大熊町・双葉町・浪江町の3町は、東日本大震災などによる避難指示の一部解除を受け、震災からの復興を一段と加速するにあたり、カーボンニュートラルに向けた取り組みを強化する事により地域の持続可能性を高めたい意向を持つ。
対してトヨタは福島県で、復興への貢献を念頭に多くのパートナーと連携した取り組みを進める中で、農業分野の研究・開発で培ってきた成果の活用を通じ3町の復興とカーボンニュートラルの実現に貢献したいと考えて、同協定の締結に至ったという。
「カーボンニュートラルに関する連携協定」に於ける取り組み
なお4者は同協定の下、以下の取り組みを進めていく構えだ。
大熊町と双葉町は、震災以来活用が難しかった農地を活用し、2020年代半ば以降、作物栽培により地力の回復を図る。また農地で育てた作物を浪江町の復興牧場の牛の飼料としても活用する事により低炭素な循環型農業を目指す。
浪江町は、2025年度に運用開始予定の復興牧場で飼育する牛の糞を活用した肥料の一部を大熊町・双葉町の農地に提供する。
トヨタは、大熊町・双葉町の農地の土壌成分データの計測・分析、ドローンによる生育状況把握など、これまでの浪江町などでの研究・開発で得た知見を提供していく。

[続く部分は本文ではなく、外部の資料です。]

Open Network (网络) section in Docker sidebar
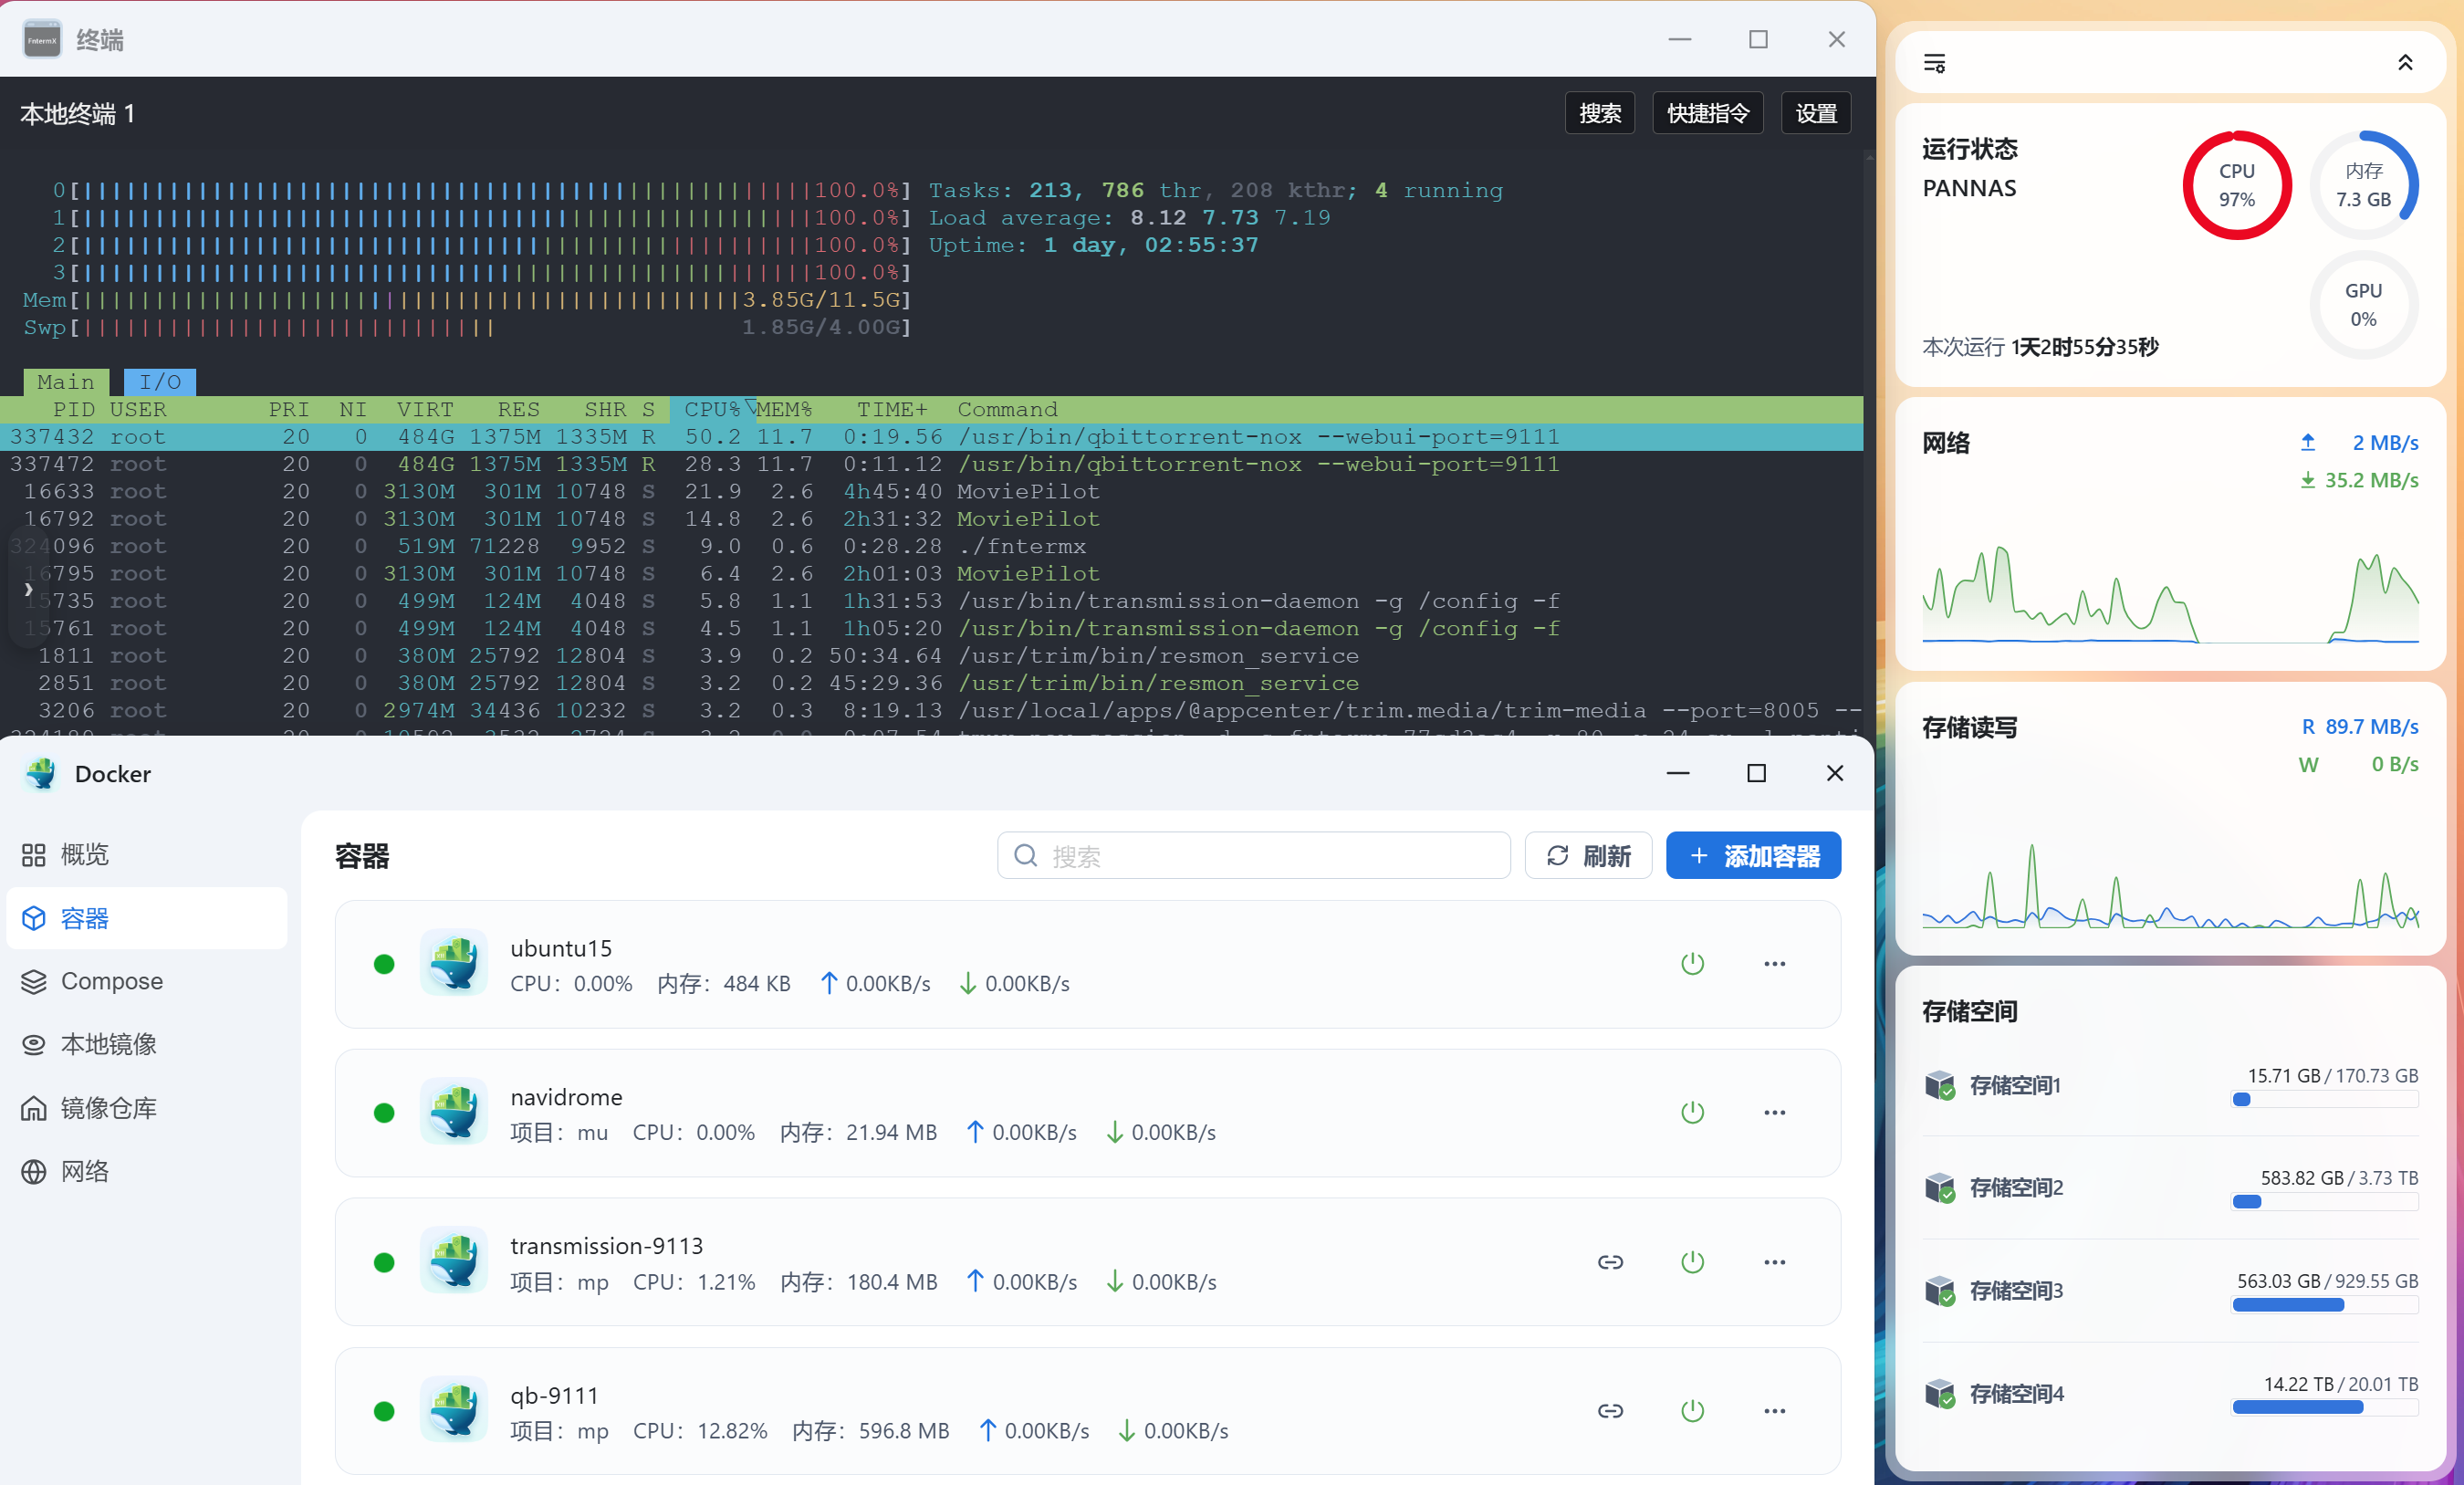The height and width of the screenshot is (1485, 2464). (84, 1171)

また将来的には、トヨタなど民間6社が参画し、エタノールの効率的な生産システムを研究する「次世代グリーンCO2燃料技術研究組合」(福島県双葉郡大熊町)との連携を目指す。
これにより大熊町・双葉町の農地で収穫した作物をバイオエタノール燃料の原料として提供するなどの検討を進めて行くとしている。
以上を踏まえて3者は、震災からの復興に向け連携を深め、低炭素な循環型農業、肥料・飼料の地産地消による輸送時CO2削減などを通じて、カーボンニュートラルの実現に向けた取り組みを推進していくと結んでいる。